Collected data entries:

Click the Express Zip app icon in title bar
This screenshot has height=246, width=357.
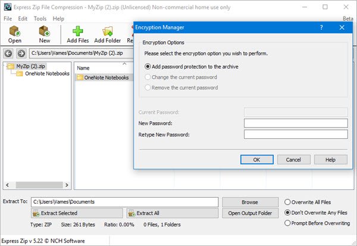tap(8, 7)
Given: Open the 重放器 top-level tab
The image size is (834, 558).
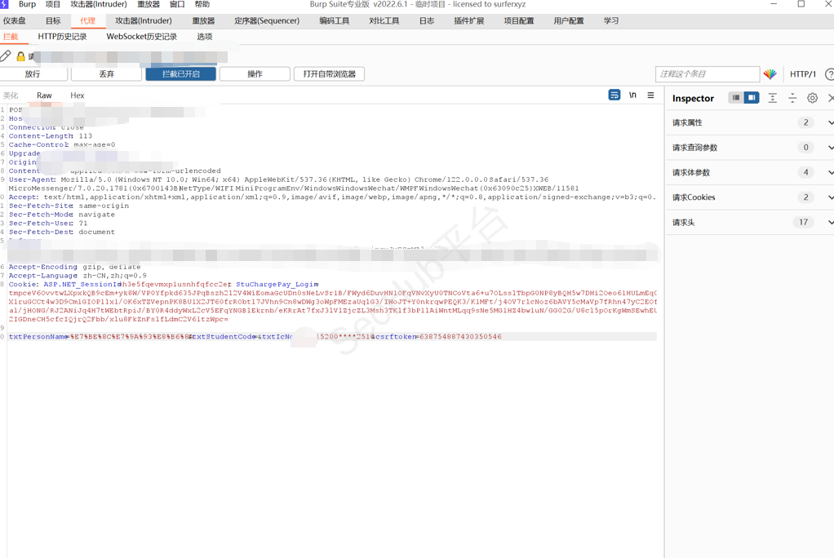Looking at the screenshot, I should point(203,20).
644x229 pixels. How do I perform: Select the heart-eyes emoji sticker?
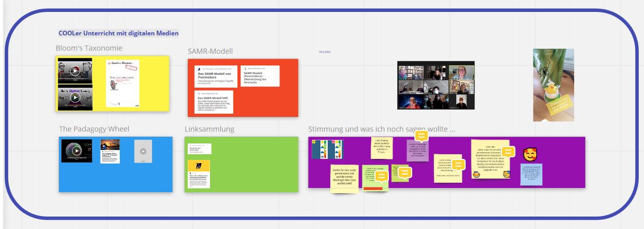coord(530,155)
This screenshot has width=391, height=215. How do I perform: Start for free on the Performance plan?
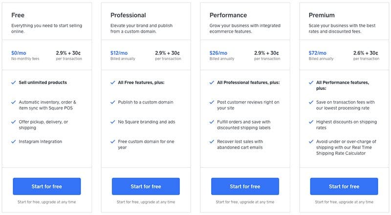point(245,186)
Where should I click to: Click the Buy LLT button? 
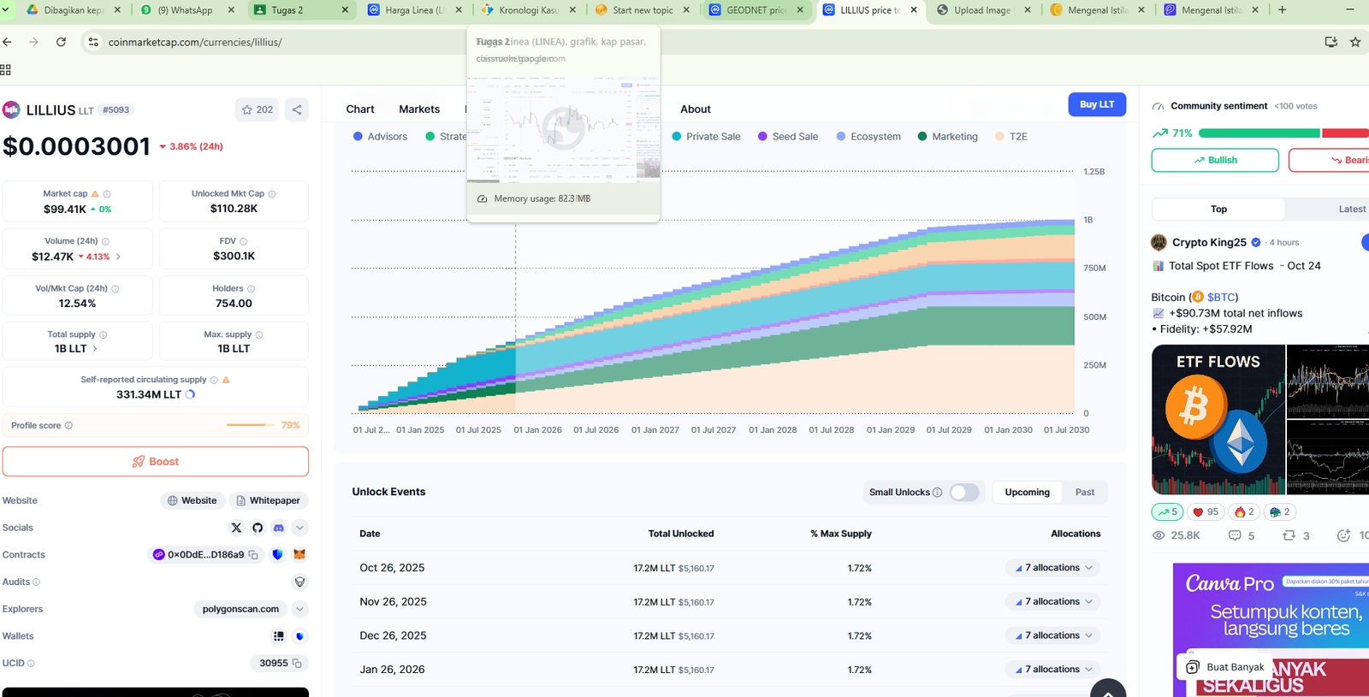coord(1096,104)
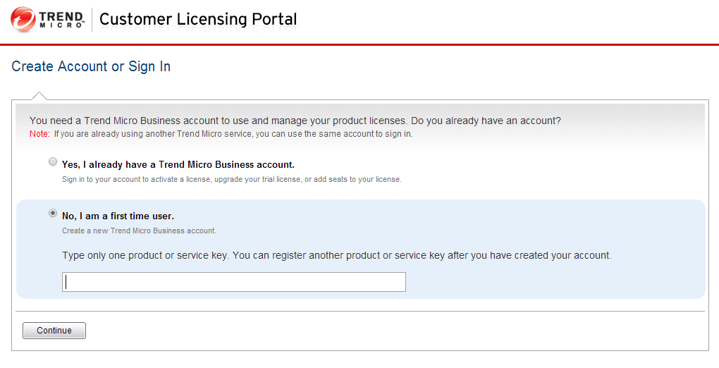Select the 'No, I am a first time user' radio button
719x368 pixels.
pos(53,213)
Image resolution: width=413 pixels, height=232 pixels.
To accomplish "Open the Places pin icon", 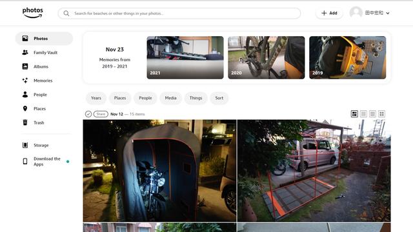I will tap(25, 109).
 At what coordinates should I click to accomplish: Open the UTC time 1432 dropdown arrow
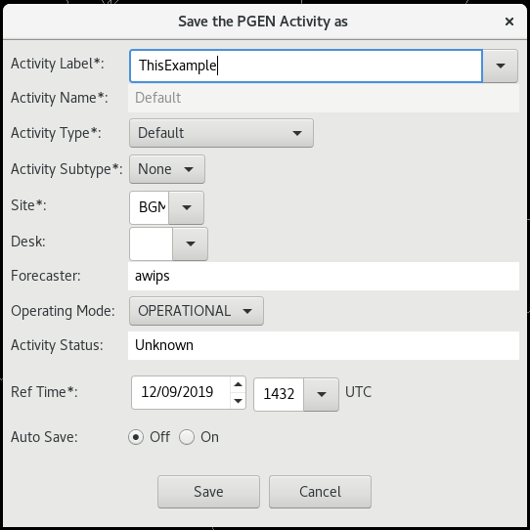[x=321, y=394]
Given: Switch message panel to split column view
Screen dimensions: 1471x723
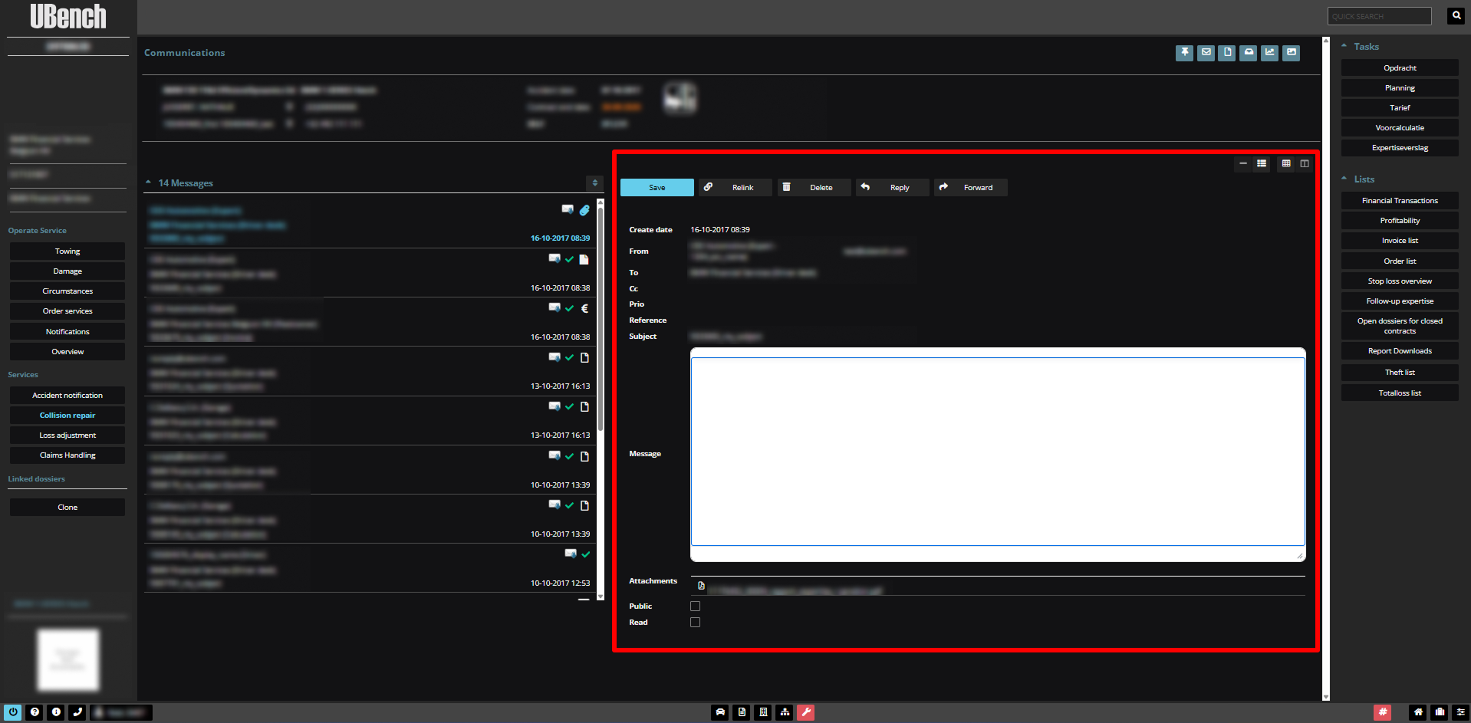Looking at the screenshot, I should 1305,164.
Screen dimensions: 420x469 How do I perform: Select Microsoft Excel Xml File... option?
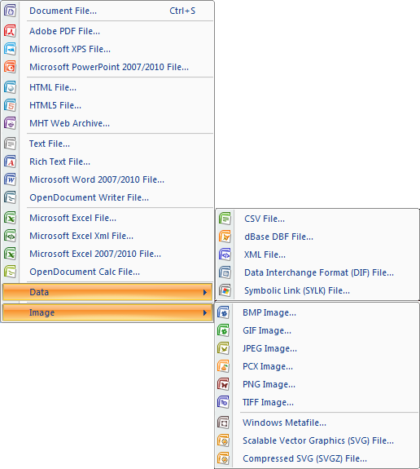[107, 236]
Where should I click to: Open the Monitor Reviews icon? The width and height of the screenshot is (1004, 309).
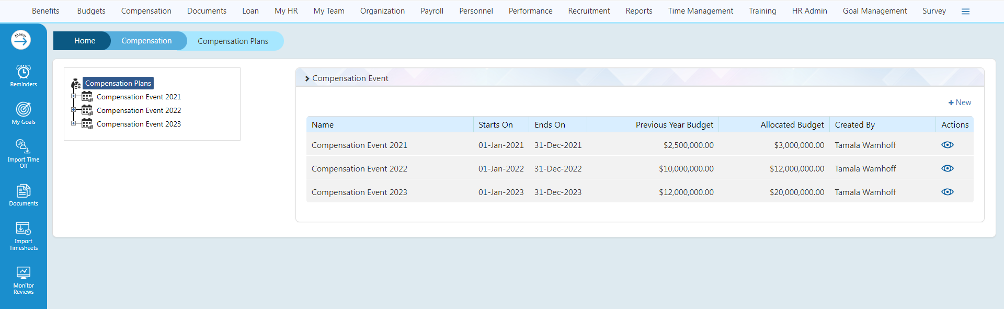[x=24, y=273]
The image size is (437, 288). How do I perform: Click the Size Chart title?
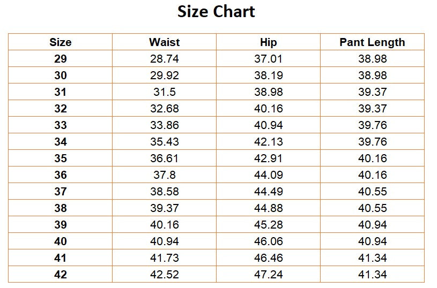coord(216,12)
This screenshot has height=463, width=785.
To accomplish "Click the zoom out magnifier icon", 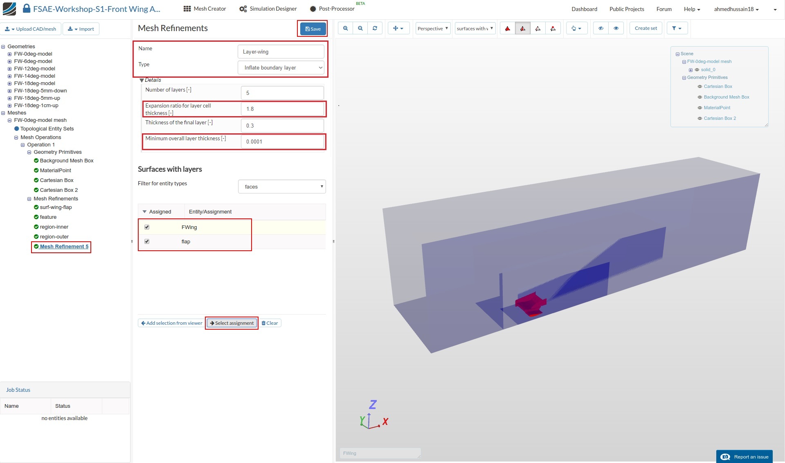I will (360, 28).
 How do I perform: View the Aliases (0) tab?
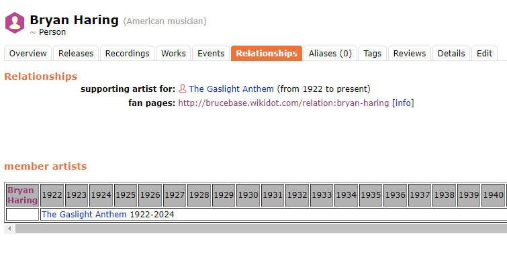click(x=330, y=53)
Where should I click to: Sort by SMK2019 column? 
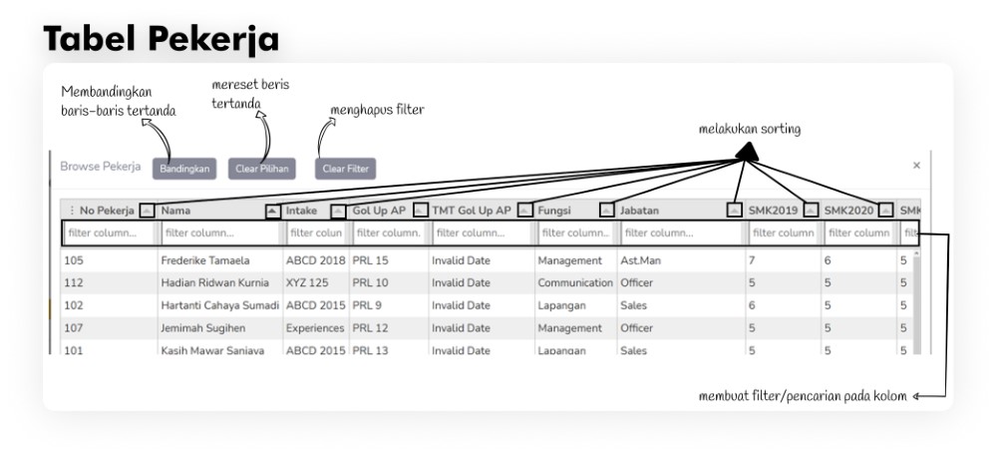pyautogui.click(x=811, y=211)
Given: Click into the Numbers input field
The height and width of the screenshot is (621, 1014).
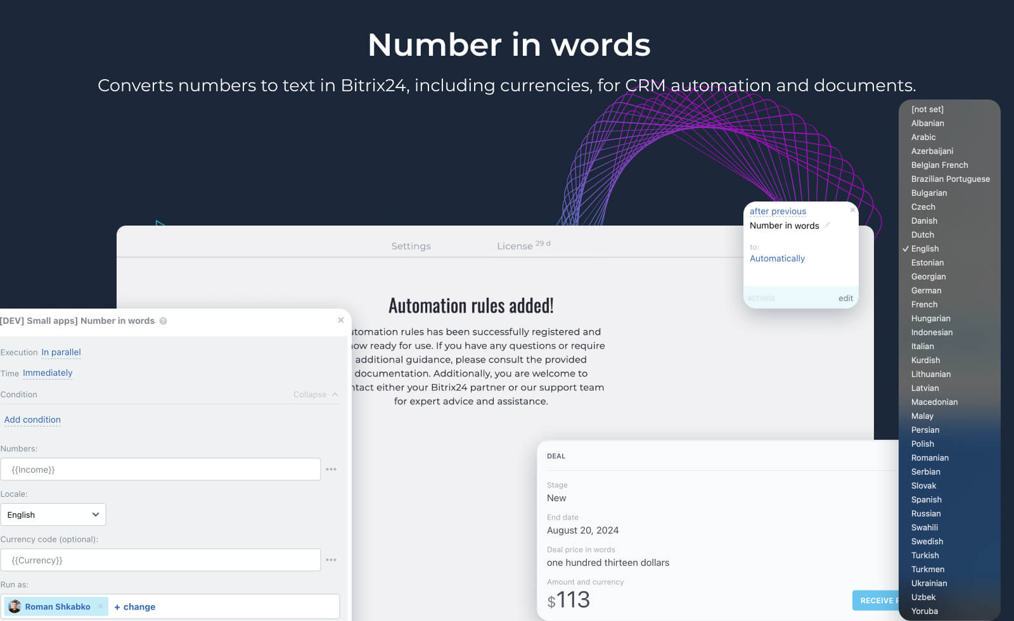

What is expected: I need the lines from the one holding "Where should I click to: Sort" through the last line of the entries set down exactly, with every picture left out.

Written reply:
Where should I click to: Sort by SMK2019 column? 
pyautogui.click(x=811, y=211)
Given: Click into the Numbers input field
The height and width of the screenshot is (621, 1014).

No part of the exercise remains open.